On phones of a cellular nature
In 2000, I walked into a Pacific Bell Wireless store on Market St. in San Francisco and signed up for service. For the next twelve years, I stayed with them through six different names:
- Pacific Bell Wireless
- Nevada Bell Wireless (technically different service when I moved from California to Nevada, but they were both owned by the same company)
- SBC Wireless
- AT&T Wireless
- Cingular Wireless
- AT&T Mobility
In 2012, with the release of the iPhone 5, I upgraded from my iPhone 3G. At the same time, I switched from AT&T to Verizon, to save a little money (from $100/mo down to $90/mo), and because at the time, Verizon had LTE service in Reno, but AT&T did not yet. (AT&T did launch LTE in the area a few months later.)
On Wednesday, I heard the announcement that T-Mobile would be paying off the Early Termination Fees of up to $350 if you switched to them, traded in your smartphone for up to $300, and bought a new smartphone with them. Their plans are decent, offering unlimited talk/text/data (though the data is throttled after a certain point depending on what you pay, but they tell you this up-front) for as low as $50/mo. They’ve also got the system where you essentially finance the unsubsidized cost of the phone over the course of 24 months, rather than the telco subsidizing the cost of the phone into higher monthly plan costs. For most people, assuming a new phone every 2 years, the savings would be modest, but there would be savings.
After I looked at this offer, I didn’t think it was worth it in my specific case. ETF on Verizon would be $200 ($350 minus 15 months at $10/mo), and they offered $215 for my iPhone 5 32GB. I’d have to get a new phone, so say the equivalent iPhone 5S 32GB for $100 down and $25/mo for 24 months. Net savings after 9 months (when my Verizon contract would have come up): $250, except I’d still have 15 months of a “contract” left in the form of $25/mo payments on the new phone.
Instead, I decided to switch to T-Mobile anyway, eating the $200 Verizon ETF and keeping my existing phone. I’m now paying $50/mo with T-Mobile, instead of $90/mo with Verizon for effectively the same service. Net savings in 9 months will be $200, $50 less than the scenario above, but I will have no obligation at any point from now going forward, unless I decide to buy a new phone sometime soon.
And therein lies the mental benefit. If I would have stayed with Verizon, in 9 months when my 24 month contract would have been up, I would have still been paying $90/mo. It mentally encourages you to get the latest and greatest when your contract is up, to justify the price, but that locks you back into a contract. With this new T-Mobile service, I can continue to use my existing phone as long as I want. Or hey, maybe the iPhone 6-X With Blast Processing is released in 9 months and I decide to get that. I’ve got choices.
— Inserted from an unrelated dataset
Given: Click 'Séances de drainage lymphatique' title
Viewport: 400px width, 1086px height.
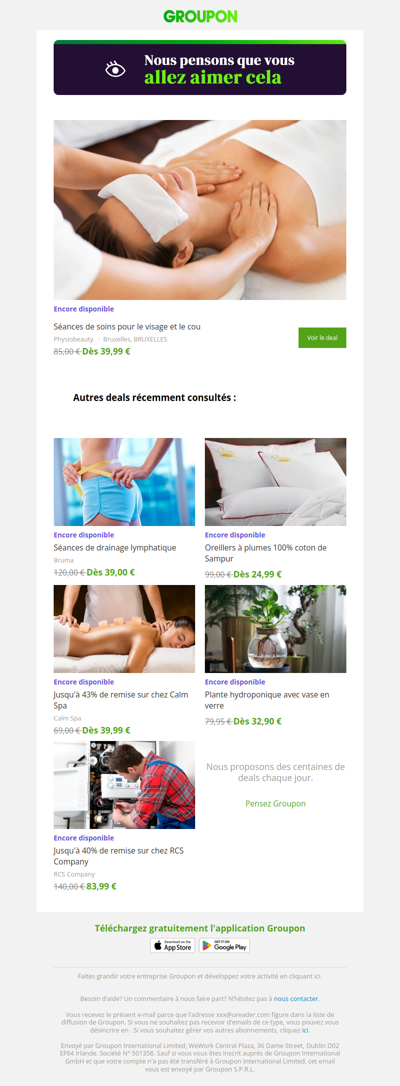Looking at the screenshot, I should [x=115, y=548].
“But Ryan,” you ask, “your current phone was bought through Verizon and was still under contract. And isn’t it CDMA anyway? How does it work with T-Mobile?” In short, it works, and well, but not to its full potential. The iPhone 5 A1429 (CDMA) model includes CDMA, a handful of GSM bands, and a handful of LTE bands. The LTE band T-Mobile uses just isn’t available on my phone, so no LTE. A year ago, I would have been limited to EDGE/GSM (2G), as 1900MHz was the only common frequency, and T-Mobile had UTMS/HSPA+ (3G/”4G”) on 1700MHz, which isn’t available through my phone. However, in the last 6 months, T-Mobile has been moving UTMS/HSPA+ over to 1900MHz on a city-by-city basis, and Reno has already been done. HSPA+ is not LTE, but it’s plenty fast. The only real downside is if I’m in a non-major metro area, it’s likely I’ll be limited to EDGE, but I can live with that.
As for the contract issue, here’s a fun fact: All Verizon LTE-capable phones, including the iPhone 5/5S, are completely unlocked. They’re actually required to as an FCC condition of their allocation of LTE band 13. So my “CDMA” phone is actually a fully capable GSM phone out of the box. This was useful for me as I’ve been to London twice in the 15 months since I got the iPhone. I can literally walk up to a vending machine in Heathrow and buy a short-term SIM card. (Though crazily, T-Mobile offers unlimited free roaming data in many countries, including the UK, and the majority of why I’d get a SIM card in the UK was for mobile data. Woot.)
As a side note, when I switched cellular service in 2012, I got a new phone at the same time. My mind had linked the process of switching cellular providers with the reward of new tech. As a result, after switching providers again this week, for about 24 hours I would occasionally think, “I switched providers! I should go play with my new… oh, it just means I get my bill from another company.”
(I think I have lost the ability to write small posts anymore. I may have a problem.)